╭──
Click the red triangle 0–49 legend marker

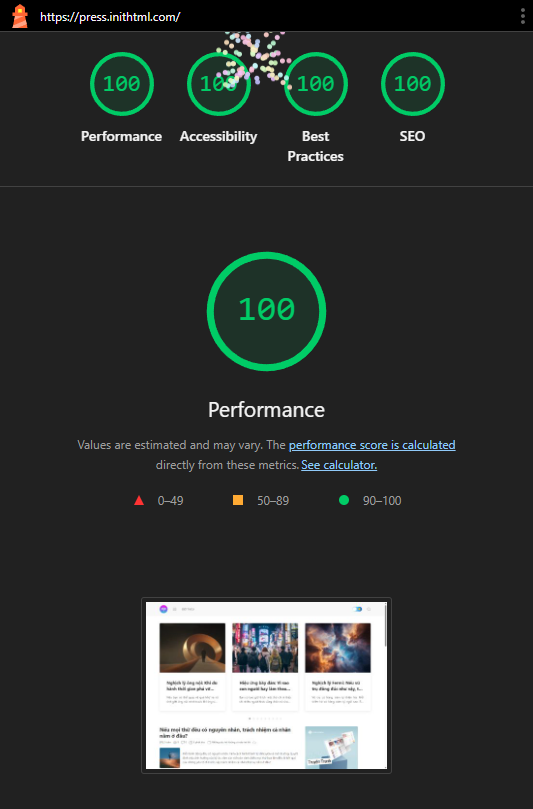139,500
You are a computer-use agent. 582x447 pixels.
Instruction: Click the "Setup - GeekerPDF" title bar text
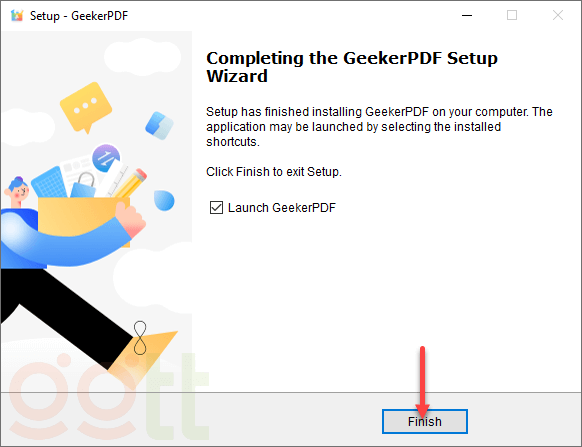pos(79,16)
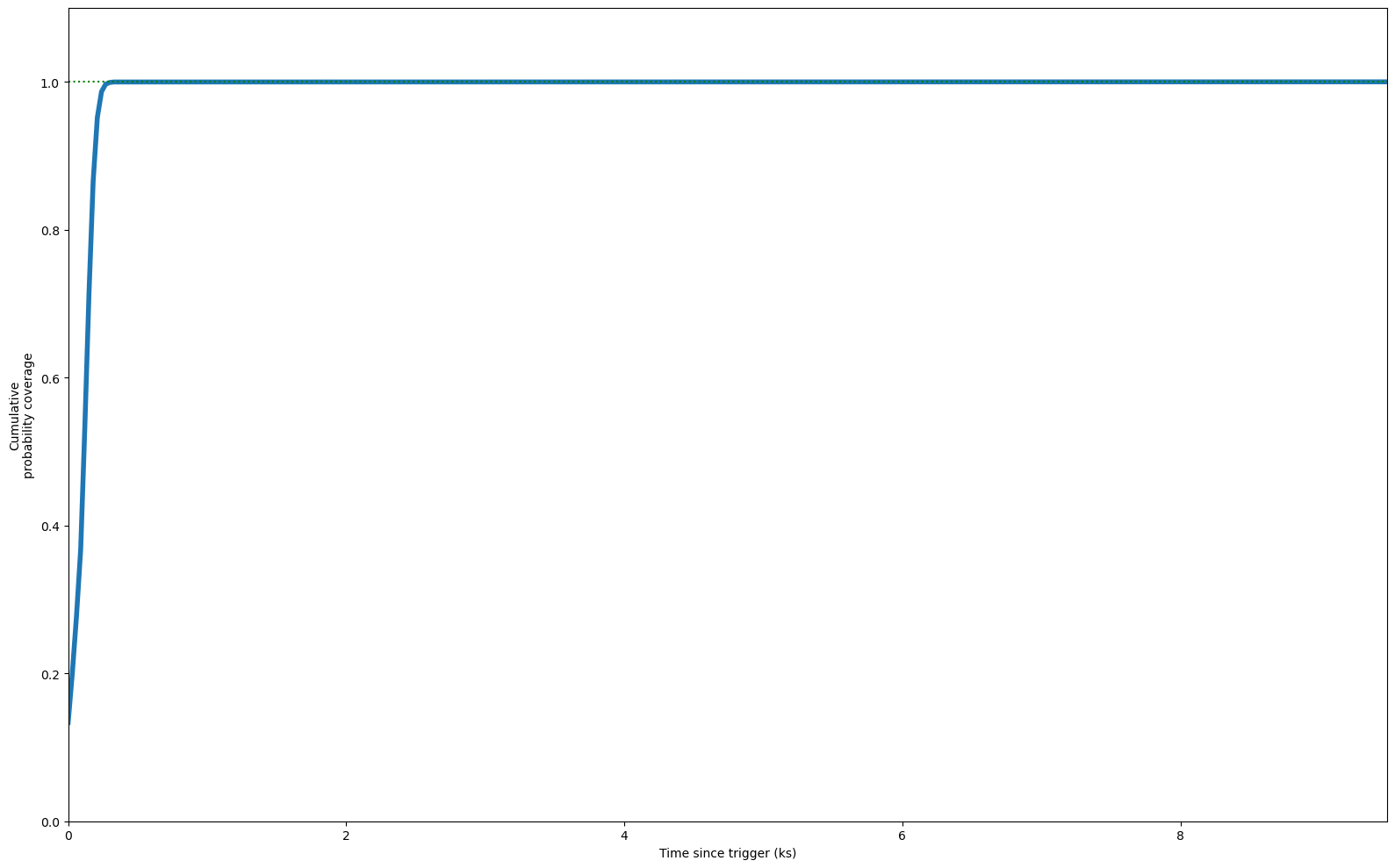Click the green dotted line left of the curve
Viewport: 1395px width, 868px height.
pyautogui.click(x=83, y=82)
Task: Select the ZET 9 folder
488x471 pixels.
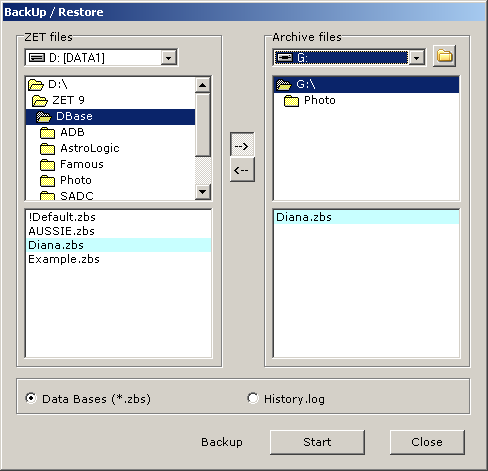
╰──
**What to do:**
Using the records above, count the lines containing "pixels". Give no words besides the number.

**Your response:**
2